LRE – Least Restrictive Environment – To meet this IDEA governing principle, the school is to provide a learning environment that is as inclusive as possible, one that is the most beneficial for both students with and without disabilities.
Mental Retardation – A significantly sub-average general intellectual functioning, existing concurrently with deficits in adaptive behavior and manifested during the developmental period, that adversely affects a child’s educational performance.
Multiple Disabilities – Simultaneous impairments that together cause such severe educational needs that they cannot be accommodated in a special education program designed solely for one of the impairments. The term does not include deaf-blindness.
Nondiscriminatory Evaluation – This governing principle of IDEA has two parts: First, schools are required to determine whether or not a child has a disability. Second, if the evaluation shows that a child HAS a disability, then the school’s child study team or special education team will determine appropriate services that the student will receive.
Objective – A specific skill that can be practiced in order for the child to reach an overall goal. Occupational Therapist – This therapist assesses the level of a child’s ability to function in activities of everyday living, and helps them to learn to manage their daily tasks.
Orthopedic Impairment – A severe orthopedic impairment, including those caused by a congenital anomaly, disease, other causes, that adversely affects a child’s educational performance.
Other Health Impairment – Refers to those children having limited strength, vitality, or alertness, including a heightened alertness to environmental stimuli, due to chronic or acute health problems resulting in limited alertness in the educational environment, which adversely affect those children’s educational performance.
Parent and Student Participation – This IDEA governing principle describes the rights of the parents and students to have access to and control over who may view the student’s records, the opportunity to participate in special education advisory committees, and the right to have an Independent Educational Evaluation (IEE) for the child.
Pediatric Physical Therapist – This therapist helps infants and children with special needs, such as developmental delays or chronic physical conditions, to improve their gross and fine motor skills, balance and coordination, strength and endurance, as well as cognitive and sensory processing and integration.
Procedural Due Process – This governing principle of IDEA describes procedures that make the school and parents accountable to each other and describe how disputes should be handled.
School or District Psychologist – This type of social worker conducts parenting workshops, counsels teachers and parents, and assesses students with special needs.
Specific Learning Disability – A disorder in one or more of the basic psychological processes involved in understanding or using language, spoken or written, manifests itself in a reduced ability to listen, think, speak, read, write, spell, or to do mathematical calculations.

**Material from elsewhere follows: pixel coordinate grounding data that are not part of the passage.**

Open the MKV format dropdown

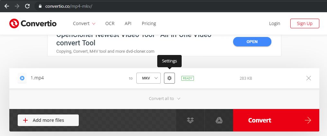point(149,78)
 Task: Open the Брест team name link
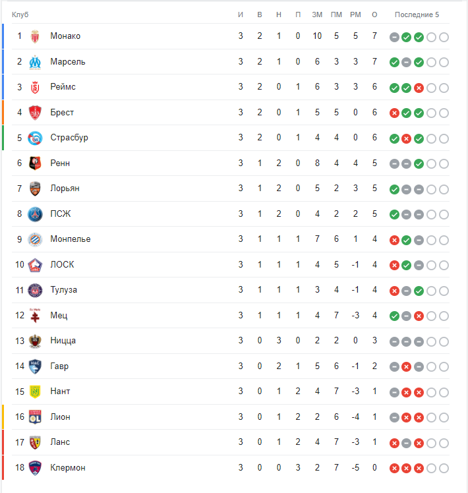(62, 112)
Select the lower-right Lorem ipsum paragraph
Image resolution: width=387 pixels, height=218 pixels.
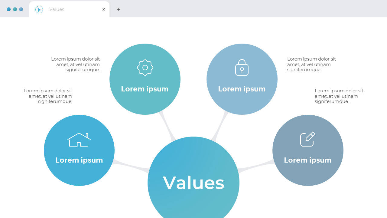[339, 96]
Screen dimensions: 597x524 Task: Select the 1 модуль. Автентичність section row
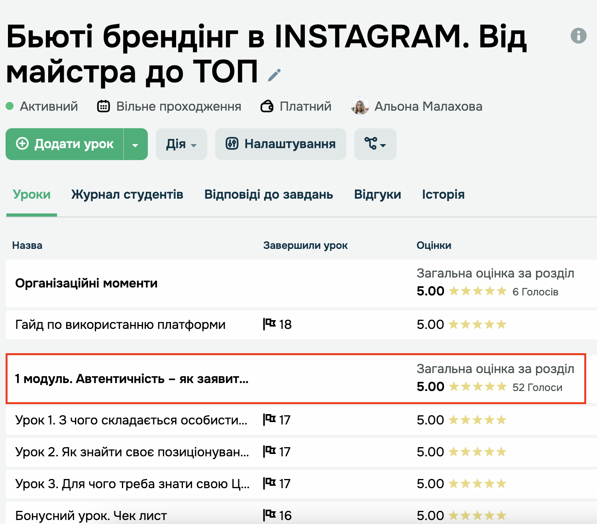pyautogui.click(x=132, y=379)
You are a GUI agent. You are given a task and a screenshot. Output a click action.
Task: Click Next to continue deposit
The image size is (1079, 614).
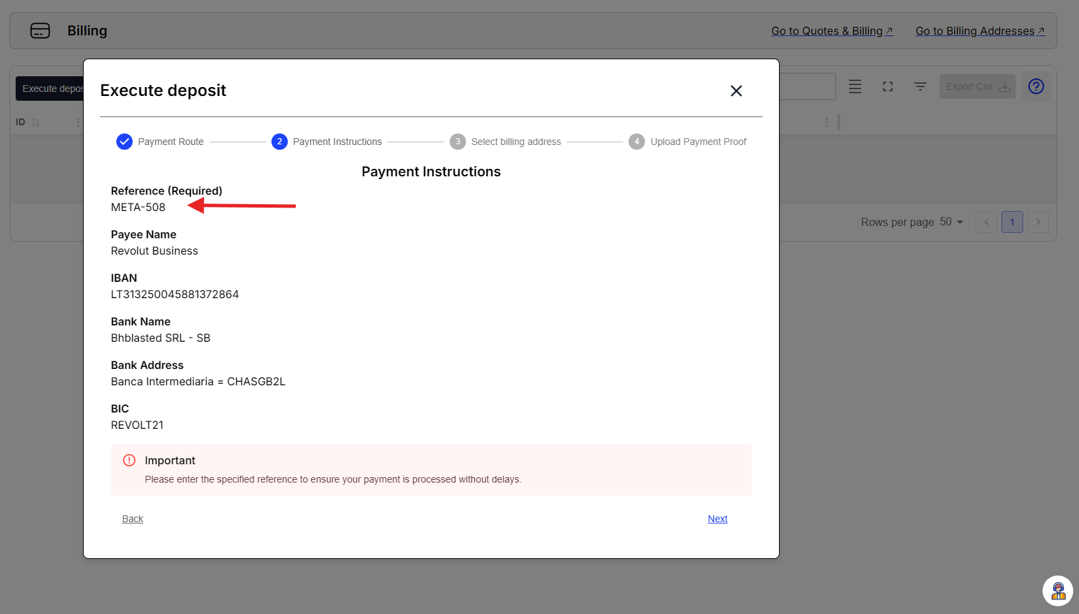coord(717,519)
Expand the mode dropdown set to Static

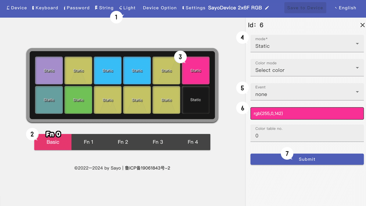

Speech or Language Impairment – A communication disorder such as stuttering or a language or voice impairment that adversely affects a child’s educational performance.
Speech Therapist – This type of therapist helps students develop their articulation or speaking patterns.
Transition Services – Coordinated set of activities that help youth with disabilities make the transition from high school to the outside adult world.
Traumatic Brain Injury – An acquired injury to the brain caused by an external physical force, resulting in total or partial functional disability or psychosocial impairment, or both, that adversely affects a child’s educational performance.
Visual Impairment, including Blindness – An impairment in vision that, even with correction, adversely affects a child’s educational performance, including both partial sight and blindness.
Zero Reject – This governing principle deems that IDEA was designed so that no children, ages 3 – 22, are denied a free public education due to a disability.